═════ BRANO DI LETTURA ═════

Ma queste interdipendenze sono accompagnate da quelle quotidiane che agiamo e riproponiamo spesso senza accorgersene. Anche le nostre vite, le nostre professioni, il cibo che noi mangiamo, lo sviluppo delle nostre comunità, sono influenzate da dinamiche globali delle quali siamo spesso inconsapevoli.
Complessità e globalità devono, quindi, trovare il modo di dialogare comprendendo le incertezze, gli errori e le interrelazioni presenti in ogni realtà. Società e comunità locali sono sempre più caratterizzate dal pluralismo sociale, culturale e religioso. Oggi il loro compito è promuovere la conoscenza chiara e precisa del significato di interdipendenza per contrastare forme di relativismo, apparentemente più semplici da apprendere, ma prive di senso di responsabilità, libertà di scelta e di conflittualità come espressione di diversità.
Bisogna riconoscere i conflitti interpersonali e internazionali, senza che evolvano verso forme di violenza e fare in modo che diventino un’opportunità di conoscenza reciproca, diano spazio alla creatività, al problem solving e alla trasformazione migliorativa della realtà. Bisogna promuovere i valori che non devono essere persi e dimenticati, come la democrazia, l’uguaglianza, l’accoglienza, l’amicizia, la gentilezza ecc. Essi devono essere curati quotidianamente per evitare che vengano sopraffatti da forme di individualismo egoistico e solitario.

═════

IN COSA CONSISTE:
Secondo il brano sull'interdipendenza, da che cosa sono sempre più caratterizzate le società e le comunità locali?

═════ DATI ARCHIVIATI ═════

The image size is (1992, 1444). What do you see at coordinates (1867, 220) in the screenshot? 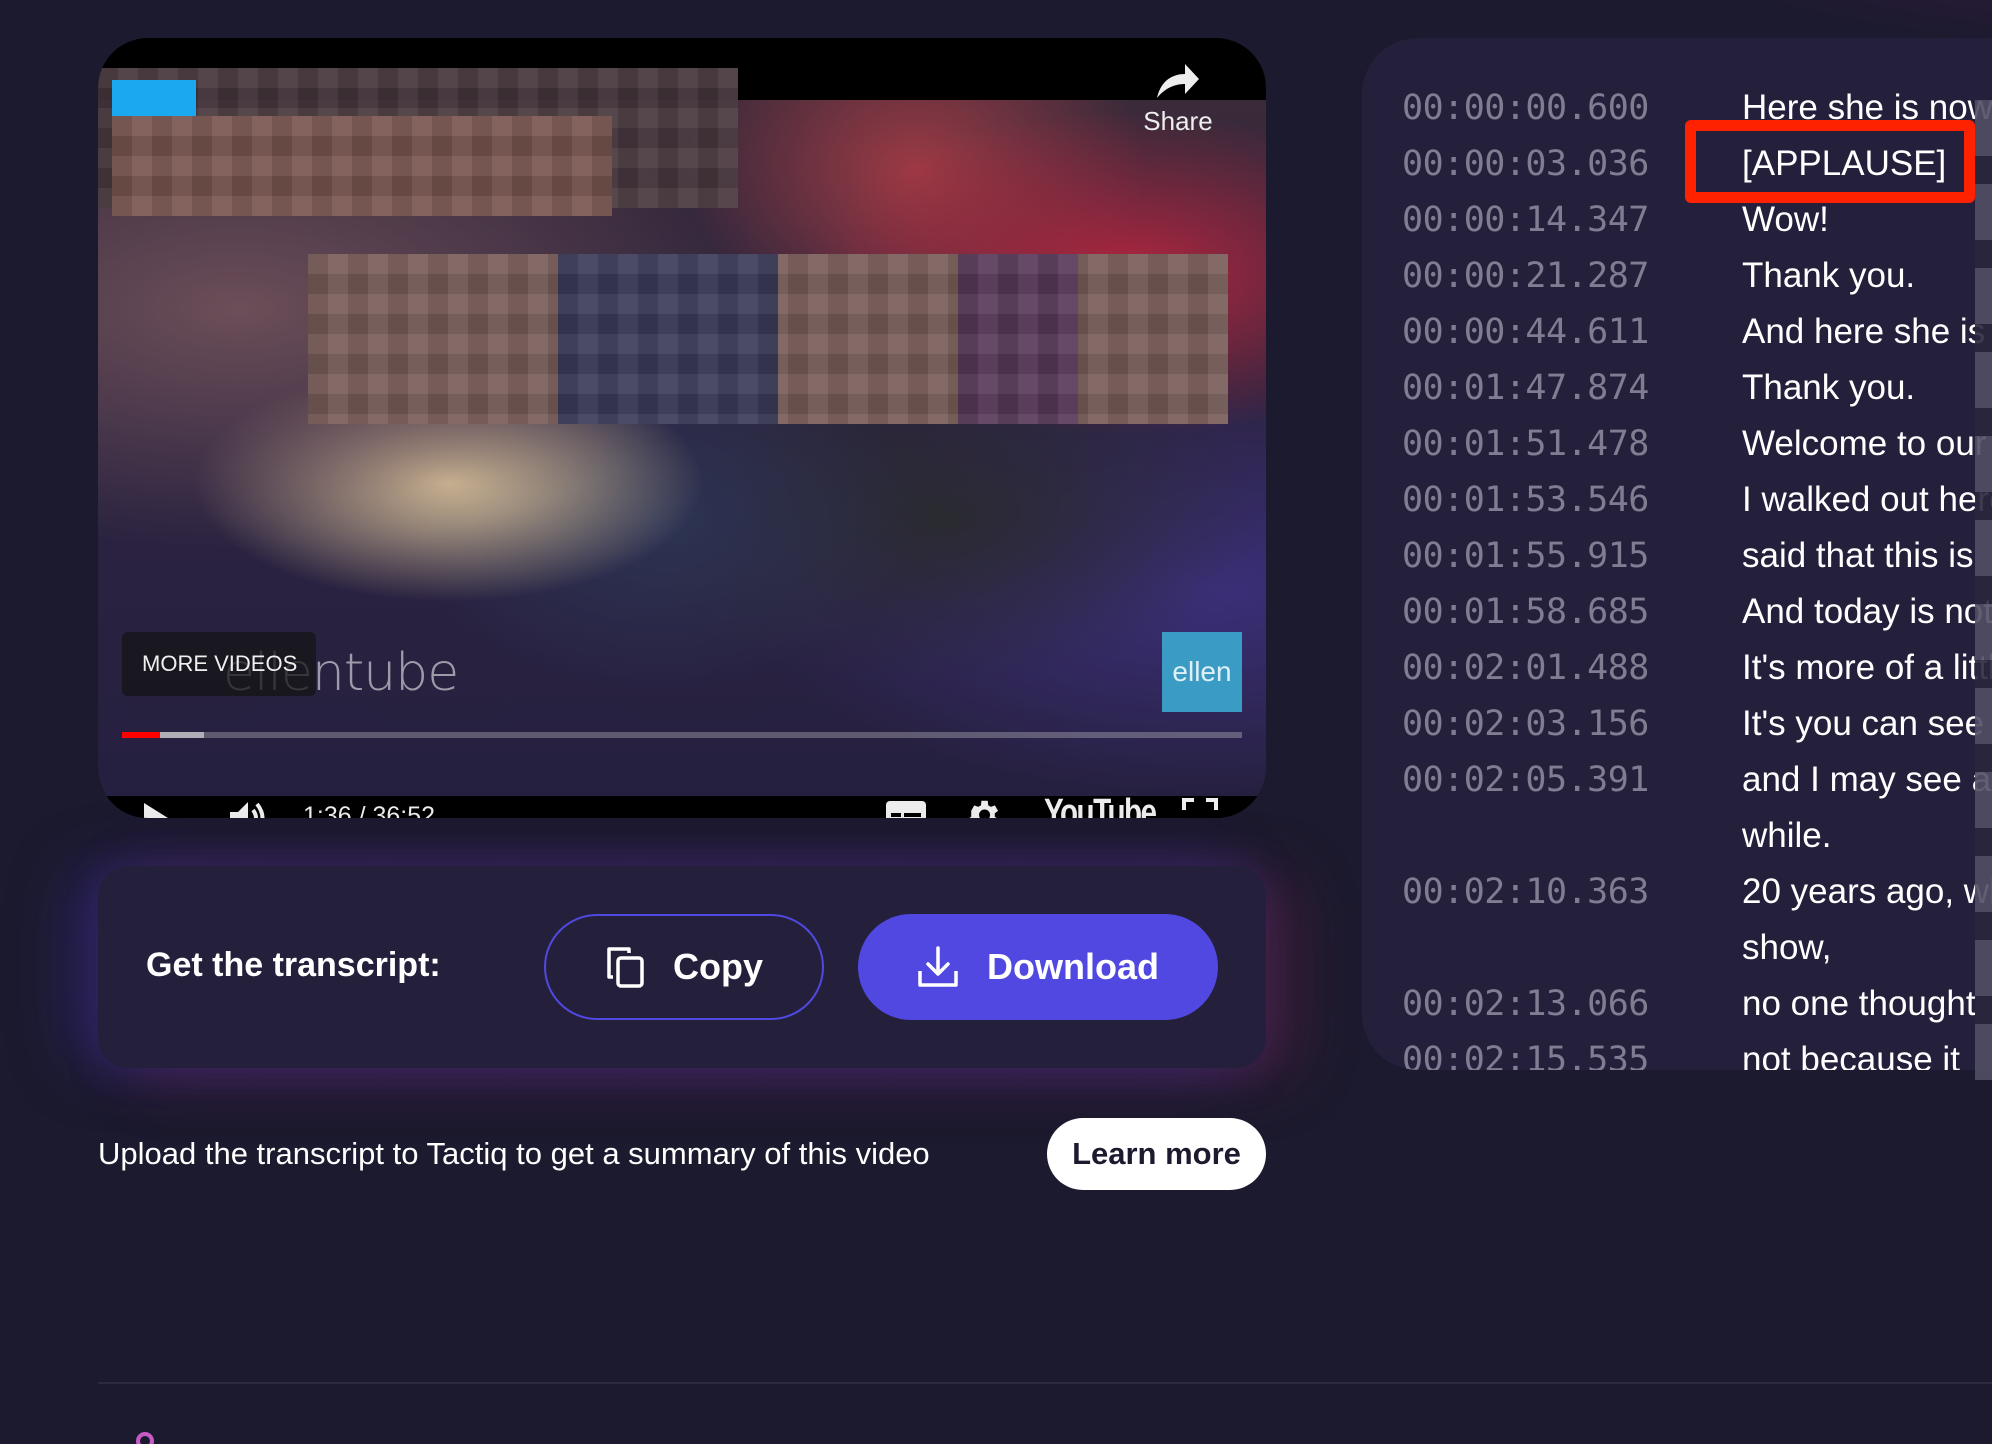
I see `transcript-text: Wow!` at bounding box center [1867, 220].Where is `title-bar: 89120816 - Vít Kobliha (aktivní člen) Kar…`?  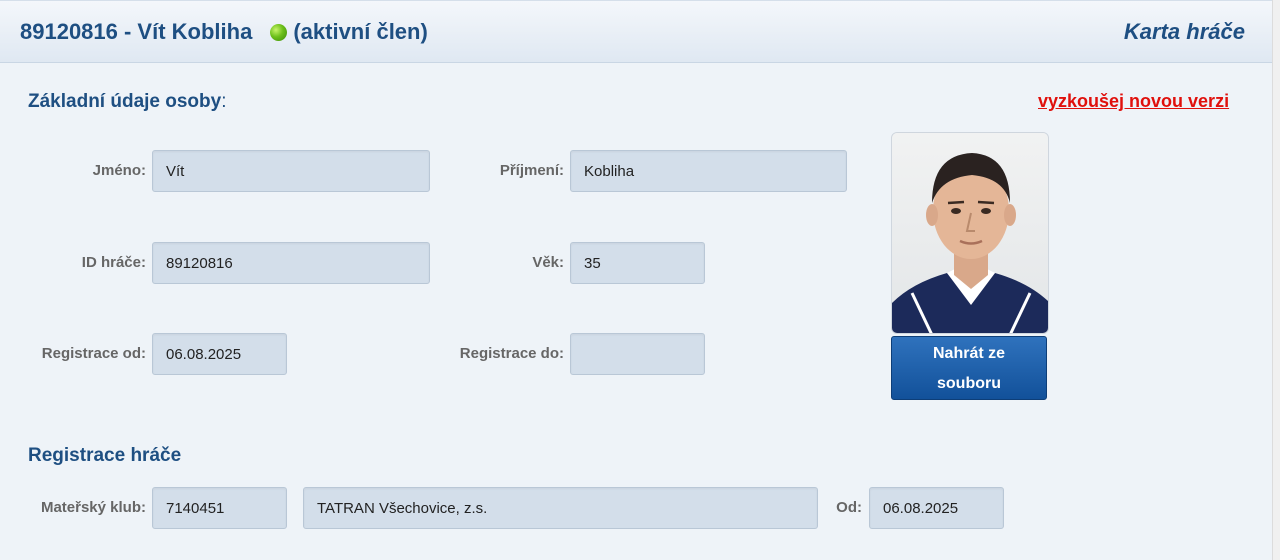
title-bar: 89120816 - Vít Kobliha (aktivní člen) Kar… is located at coordinates (636, 32).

═════

SPAZIO RISPOSTA:
Dal pluralismo sociale, culturale e religioso.